Work instructions:
Copy out, word for word, the rows between the line containing "Image resolution: width=564" and the line containing "Action: point(359,224)", both included.

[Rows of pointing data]
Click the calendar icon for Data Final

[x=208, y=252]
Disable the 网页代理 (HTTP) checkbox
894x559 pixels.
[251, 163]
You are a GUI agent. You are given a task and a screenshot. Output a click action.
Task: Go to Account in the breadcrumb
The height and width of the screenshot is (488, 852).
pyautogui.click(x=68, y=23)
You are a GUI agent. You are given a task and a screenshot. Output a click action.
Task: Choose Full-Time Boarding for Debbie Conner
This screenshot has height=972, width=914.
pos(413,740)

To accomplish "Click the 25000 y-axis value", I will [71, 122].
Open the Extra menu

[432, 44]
==
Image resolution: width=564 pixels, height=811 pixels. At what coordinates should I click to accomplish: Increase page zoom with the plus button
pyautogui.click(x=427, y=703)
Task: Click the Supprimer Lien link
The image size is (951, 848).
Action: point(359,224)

Result:
Image resolution: width=564 pixels, height=811 pixels. At what coordinates should I click to accomplish: Increase page zoom with the plus button
pyautogui.click(x=427, y=703)
Task: Click the Supprimer Lien link
The image size is (951, 848).
Action: point(359,224)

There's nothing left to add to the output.